_Problem to work on_
Write out an exact copy of the line with "Click the red SMS notification icon" and of each line after it, through the end of the records below.

_Recorded information_
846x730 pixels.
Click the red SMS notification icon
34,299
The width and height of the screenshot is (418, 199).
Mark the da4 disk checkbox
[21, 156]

_Task answer_
Click the red SMS notification icon
34,299
The width and height of the screenshot is (418, 199).
Mark the da4 disk checkbox
[21, 156]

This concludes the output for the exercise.